(Stored items)

================================

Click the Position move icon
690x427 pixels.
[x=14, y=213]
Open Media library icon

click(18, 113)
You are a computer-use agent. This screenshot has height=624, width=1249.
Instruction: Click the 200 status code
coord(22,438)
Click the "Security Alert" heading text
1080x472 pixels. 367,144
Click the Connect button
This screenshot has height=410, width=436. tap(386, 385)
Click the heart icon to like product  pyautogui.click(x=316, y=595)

================================

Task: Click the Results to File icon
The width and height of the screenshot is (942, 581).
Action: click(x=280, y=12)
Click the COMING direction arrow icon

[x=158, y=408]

================================

* [Work instructions]: Look above for the line with "You are a computer-use" and the line with "Click the heart". Retype those two lines and every line between them exactly, adding nothing.

* [Finished task]:
You are a computer-use agent. This screenshot has height=624, width=1249.
Instruction: Click the 200 status code
coord(22,438)
Click the "Security Alert" heading text
1080x472 pixels. 367,144
Click the Connect button
This screenshot has height=410, width=436. tap(386, 385)
Click the heart icon to like product  pyautogui.click(x=316, y=595)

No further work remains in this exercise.